Data extracted from a collection:
=-=-=-=-=

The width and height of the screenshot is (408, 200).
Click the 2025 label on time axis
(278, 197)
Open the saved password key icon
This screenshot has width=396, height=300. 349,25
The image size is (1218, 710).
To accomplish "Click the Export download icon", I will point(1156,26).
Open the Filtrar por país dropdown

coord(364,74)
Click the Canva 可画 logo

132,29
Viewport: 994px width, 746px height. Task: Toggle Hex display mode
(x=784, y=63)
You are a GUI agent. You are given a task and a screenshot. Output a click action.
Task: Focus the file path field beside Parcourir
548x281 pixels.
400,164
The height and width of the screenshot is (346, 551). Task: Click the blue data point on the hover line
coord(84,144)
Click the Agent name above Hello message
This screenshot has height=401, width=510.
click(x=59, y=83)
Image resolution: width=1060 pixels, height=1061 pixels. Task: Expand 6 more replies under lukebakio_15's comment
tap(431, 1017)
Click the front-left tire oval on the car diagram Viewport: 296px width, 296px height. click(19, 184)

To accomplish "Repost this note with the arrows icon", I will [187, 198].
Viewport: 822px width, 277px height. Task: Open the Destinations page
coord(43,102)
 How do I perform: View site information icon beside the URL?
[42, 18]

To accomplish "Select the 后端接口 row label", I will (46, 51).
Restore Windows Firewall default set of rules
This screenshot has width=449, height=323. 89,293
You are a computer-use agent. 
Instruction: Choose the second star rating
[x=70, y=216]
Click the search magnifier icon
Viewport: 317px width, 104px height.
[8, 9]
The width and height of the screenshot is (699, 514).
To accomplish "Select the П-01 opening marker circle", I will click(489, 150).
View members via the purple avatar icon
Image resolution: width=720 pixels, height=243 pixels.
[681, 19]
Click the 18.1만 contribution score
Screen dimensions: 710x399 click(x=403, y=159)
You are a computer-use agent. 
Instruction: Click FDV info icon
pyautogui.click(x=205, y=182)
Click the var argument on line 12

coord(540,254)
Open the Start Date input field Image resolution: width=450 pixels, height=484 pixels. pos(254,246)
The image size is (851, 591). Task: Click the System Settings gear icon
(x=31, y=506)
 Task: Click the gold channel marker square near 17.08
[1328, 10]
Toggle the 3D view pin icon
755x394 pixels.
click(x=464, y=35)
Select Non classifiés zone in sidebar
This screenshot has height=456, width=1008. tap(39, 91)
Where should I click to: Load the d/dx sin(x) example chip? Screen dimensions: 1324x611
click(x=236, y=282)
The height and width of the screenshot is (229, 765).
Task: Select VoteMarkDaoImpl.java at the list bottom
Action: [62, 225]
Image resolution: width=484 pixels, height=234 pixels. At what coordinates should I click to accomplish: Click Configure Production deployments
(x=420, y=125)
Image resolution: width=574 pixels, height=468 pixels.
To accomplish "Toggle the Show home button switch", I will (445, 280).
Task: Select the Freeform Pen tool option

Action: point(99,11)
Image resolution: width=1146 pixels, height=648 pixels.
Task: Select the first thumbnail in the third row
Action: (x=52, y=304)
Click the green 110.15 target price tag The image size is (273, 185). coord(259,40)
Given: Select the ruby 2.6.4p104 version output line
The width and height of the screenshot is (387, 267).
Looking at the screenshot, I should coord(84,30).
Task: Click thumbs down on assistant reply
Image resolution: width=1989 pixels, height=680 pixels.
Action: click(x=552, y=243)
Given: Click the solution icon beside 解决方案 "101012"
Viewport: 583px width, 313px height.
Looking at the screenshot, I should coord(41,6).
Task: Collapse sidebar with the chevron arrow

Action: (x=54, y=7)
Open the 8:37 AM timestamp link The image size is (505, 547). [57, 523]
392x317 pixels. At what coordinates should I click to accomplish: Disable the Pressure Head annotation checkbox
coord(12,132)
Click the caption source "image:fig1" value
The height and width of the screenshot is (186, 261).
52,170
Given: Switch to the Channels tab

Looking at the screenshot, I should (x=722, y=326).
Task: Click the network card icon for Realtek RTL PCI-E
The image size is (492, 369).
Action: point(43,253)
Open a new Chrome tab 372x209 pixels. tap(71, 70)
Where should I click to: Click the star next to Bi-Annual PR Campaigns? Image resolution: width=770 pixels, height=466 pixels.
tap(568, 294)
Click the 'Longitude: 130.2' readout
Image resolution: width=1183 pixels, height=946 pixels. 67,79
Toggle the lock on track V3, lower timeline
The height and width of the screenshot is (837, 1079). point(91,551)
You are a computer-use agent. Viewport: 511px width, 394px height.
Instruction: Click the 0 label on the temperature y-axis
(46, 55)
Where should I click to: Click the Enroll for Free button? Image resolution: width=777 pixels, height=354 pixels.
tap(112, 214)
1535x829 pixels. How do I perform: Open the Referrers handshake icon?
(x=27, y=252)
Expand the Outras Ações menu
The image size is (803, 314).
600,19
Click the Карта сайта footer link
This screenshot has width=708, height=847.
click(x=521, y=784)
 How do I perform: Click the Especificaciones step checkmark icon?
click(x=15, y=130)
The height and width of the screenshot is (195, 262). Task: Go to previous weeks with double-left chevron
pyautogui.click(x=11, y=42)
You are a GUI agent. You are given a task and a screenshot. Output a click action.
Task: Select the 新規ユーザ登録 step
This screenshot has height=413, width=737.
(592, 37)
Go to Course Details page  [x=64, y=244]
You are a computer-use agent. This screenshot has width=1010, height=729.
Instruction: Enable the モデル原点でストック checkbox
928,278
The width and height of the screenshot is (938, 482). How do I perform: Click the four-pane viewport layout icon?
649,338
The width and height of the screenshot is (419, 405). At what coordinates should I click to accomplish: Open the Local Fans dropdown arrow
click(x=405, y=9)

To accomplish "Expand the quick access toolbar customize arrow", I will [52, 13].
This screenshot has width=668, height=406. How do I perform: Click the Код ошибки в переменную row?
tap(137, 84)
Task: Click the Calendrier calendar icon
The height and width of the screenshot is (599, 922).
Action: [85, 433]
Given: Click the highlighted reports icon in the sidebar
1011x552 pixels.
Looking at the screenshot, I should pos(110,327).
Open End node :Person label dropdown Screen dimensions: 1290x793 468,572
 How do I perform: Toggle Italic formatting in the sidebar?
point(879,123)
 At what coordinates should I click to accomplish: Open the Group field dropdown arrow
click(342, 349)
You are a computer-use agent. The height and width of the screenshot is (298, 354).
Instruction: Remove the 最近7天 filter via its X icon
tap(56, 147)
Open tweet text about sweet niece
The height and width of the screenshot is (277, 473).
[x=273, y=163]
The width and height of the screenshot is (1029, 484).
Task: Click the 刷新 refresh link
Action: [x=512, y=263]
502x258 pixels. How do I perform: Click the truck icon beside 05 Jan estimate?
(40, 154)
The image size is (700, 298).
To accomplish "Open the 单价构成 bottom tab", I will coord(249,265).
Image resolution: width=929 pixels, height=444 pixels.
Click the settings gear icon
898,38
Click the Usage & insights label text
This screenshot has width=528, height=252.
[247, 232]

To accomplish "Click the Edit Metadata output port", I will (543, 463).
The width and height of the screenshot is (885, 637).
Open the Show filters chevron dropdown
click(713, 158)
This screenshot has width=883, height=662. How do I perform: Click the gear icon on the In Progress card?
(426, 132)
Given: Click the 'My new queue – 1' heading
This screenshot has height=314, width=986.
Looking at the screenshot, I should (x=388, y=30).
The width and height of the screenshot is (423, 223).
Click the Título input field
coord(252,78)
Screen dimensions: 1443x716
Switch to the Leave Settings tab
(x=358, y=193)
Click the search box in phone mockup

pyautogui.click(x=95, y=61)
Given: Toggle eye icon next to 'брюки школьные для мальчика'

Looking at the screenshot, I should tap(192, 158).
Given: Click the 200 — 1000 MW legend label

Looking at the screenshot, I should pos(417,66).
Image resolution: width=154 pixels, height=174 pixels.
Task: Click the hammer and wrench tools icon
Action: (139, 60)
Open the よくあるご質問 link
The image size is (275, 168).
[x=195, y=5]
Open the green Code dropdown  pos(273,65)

=-=-=-=-=

Required work - Produce exactly the lines from the one containing "Given: Toggle eye" through the final line of the records above, both included, and no others.

Response to this task -
Given: Toggle eye icon next to 'брюки школьные для мальчика'

Looking at the screenshot, I should tap(192, 158).
Given: Click the 200 — 1000 MW legend label

Looking at the screenshot, I should pos(417,66).
Image resolution: width=154 pixels, height=174 pixels.
Task: Click the hammer and wrench tools icon
Action: (139, 60)
Open the よくあるご質問 link
The image size is (275, 168).
[x=195, y=5]
Open the green Code dropdown  pos(273,65)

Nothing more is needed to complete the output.